暖閣裡的地板下面,用水泥和紅磚堆砌起縱橫交錯的“地龍”。這種特殊的取暖通道,源自於古代唐朝。在屋子的地面以下,打出通透的地道,用磚石堆砌而成,一段燒起爐火。另一端則用來通風,產生的溫度可以令屋子裡暖意盎然,又不會過分乾燥。
終於,在李家家主的一聲悶哼之後,早已守候一旁的僕婦趕緊湊了上去,恭恭敬敬的端着一個裝載着特殊藥水的玉杯,把李家家主身上難得的精華,融入到藥水之中。

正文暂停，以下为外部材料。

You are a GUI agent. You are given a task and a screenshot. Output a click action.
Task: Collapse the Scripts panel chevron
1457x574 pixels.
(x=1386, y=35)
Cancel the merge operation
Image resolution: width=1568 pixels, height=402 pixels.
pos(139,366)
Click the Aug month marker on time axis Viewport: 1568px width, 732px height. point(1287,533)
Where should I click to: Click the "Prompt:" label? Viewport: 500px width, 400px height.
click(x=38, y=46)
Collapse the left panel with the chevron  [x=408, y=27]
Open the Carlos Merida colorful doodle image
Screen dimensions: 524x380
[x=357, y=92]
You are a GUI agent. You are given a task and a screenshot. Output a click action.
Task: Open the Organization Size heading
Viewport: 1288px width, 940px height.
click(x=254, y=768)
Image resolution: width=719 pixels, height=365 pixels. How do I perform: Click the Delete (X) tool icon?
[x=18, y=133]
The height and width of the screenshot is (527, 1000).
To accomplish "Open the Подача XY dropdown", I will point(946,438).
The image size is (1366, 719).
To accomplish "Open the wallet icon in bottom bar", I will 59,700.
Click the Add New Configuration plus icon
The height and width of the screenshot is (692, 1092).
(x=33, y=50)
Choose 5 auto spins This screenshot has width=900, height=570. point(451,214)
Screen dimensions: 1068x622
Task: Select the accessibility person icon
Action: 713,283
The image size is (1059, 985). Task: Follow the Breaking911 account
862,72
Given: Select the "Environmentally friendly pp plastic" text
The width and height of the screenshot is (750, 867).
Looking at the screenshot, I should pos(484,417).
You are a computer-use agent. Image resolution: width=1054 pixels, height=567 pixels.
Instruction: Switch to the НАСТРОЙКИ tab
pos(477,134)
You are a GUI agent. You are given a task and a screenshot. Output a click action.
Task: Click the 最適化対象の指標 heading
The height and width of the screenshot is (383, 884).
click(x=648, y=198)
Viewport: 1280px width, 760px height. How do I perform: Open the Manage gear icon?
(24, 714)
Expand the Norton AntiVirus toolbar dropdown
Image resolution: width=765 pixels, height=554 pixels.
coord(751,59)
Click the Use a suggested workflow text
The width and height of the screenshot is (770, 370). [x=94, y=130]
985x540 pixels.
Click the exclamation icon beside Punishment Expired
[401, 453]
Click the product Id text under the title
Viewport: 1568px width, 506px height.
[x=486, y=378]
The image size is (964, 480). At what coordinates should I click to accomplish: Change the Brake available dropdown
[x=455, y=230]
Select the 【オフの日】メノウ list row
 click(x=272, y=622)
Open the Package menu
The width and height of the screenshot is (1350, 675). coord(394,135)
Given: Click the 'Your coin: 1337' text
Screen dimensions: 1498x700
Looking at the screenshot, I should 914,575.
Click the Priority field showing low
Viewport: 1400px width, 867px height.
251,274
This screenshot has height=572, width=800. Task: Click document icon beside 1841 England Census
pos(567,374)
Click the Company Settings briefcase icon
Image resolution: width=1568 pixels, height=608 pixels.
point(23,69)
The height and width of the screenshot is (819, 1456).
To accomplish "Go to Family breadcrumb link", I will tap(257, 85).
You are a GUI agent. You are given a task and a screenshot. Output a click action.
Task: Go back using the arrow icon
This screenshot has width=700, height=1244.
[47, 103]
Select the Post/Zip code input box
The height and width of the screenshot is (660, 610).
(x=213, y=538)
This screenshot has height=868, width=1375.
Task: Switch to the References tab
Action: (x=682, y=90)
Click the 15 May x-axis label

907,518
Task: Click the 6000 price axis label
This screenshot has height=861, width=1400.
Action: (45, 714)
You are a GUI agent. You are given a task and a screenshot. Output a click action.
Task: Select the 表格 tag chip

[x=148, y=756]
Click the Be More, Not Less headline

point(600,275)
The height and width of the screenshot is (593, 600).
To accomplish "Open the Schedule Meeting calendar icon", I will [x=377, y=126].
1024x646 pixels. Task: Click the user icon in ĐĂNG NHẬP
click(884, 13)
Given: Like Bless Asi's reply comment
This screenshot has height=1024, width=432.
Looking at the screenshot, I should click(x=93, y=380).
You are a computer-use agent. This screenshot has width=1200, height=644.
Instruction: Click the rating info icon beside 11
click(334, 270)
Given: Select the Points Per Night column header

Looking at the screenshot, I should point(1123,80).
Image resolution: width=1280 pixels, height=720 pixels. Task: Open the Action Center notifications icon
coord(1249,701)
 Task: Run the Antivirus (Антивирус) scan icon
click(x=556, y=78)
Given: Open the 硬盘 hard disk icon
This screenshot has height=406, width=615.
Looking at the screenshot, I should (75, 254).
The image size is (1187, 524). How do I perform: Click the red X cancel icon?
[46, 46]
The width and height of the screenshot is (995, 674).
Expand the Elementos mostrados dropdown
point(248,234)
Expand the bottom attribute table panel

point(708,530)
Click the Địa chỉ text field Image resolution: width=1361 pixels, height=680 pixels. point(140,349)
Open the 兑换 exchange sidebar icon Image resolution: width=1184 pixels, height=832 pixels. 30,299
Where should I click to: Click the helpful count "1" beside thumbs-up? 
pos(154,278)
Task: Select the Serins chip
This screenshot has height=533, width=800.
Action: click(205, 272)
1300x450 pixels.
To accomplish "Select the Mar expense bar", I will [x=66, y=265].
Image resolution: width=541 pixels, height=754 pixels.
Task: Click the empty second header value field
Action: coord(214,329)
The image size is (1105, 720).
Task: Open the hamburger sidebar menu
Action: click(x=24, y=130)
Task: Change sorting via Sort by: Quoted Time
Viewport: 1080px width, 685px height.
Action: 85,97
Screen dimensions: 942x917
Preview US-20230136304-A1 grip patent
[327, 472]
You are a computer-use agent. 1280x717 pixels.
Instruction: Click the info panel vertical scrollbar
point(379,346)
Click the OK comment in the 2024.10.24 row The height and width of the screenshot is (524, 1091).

發出碧瑩瑩顏色的藥水,應該是一種特製的秘藥,能夠讓那些小蝌蚪增加一些活力,或是多生存上一段時日。凌陽那日隱藏在暗處,看到僕婦將針管裡莫名的液體,推射進那些女孩子的身體裡,看來便是李家家主千辛萬苦積攢下來的精華所在了。
李家家主有此一舉,並非爲了享受,相反每一次的過程都十分痛苦。李家家主畢竟上了年紀,每一次釋放出精華之後,身體都虛弱得難以自持,要吃掉許多海蔘鹿茸之類的大補之物。上了年紀的人虛不受補,李家家主每次硬着頭皮吃掉補藥,都會流鼻血或是神經亢奮,整夜整夜難以入眠。只是爲了李家的血脈不至於斷掉,辛苦積攢下的家業和家族地位不至於無人繼承,李家家主卻不得不咬緊牙關堅持下去。
被章畫帶人擄走的李逸俊,是柳京李家唯一的嫡傳血脈。李家家主猜測到兒子凶多吉少,雖然抱着一絲希望尋索不休,卻不得不做出完全的準備。
只可惜李逸俊的父親,在南非進行一次軍械生意的交割時,被亂匪的流彈打死,李家家主又沒有其餘的兒子和女兒,除了李逸俊的一個嫡親妹妹以外,再沒有了別的根脈,只好廉頗備馬,黃忠披鎧,親自衝鋒陷陣,卻已經是力不從心,希望渺茫。
李家家主遍尋民間秘方,終於在華國南方的一個沿海小村落裡,尋到一副中藥秘方,半是中醫半是巫醫,卻不得不硬着頭皮相信,妄想着能夠身有所出,否則的話,李家歷代積攢下來的龐大基業和超然地位,恐怕要落在旁支男丁的手裡,或是乾脆招一個外姓年輕人入贅,娶李逸俊的妹妹爲妻,只是李家的血脈,從此不會再純淨了。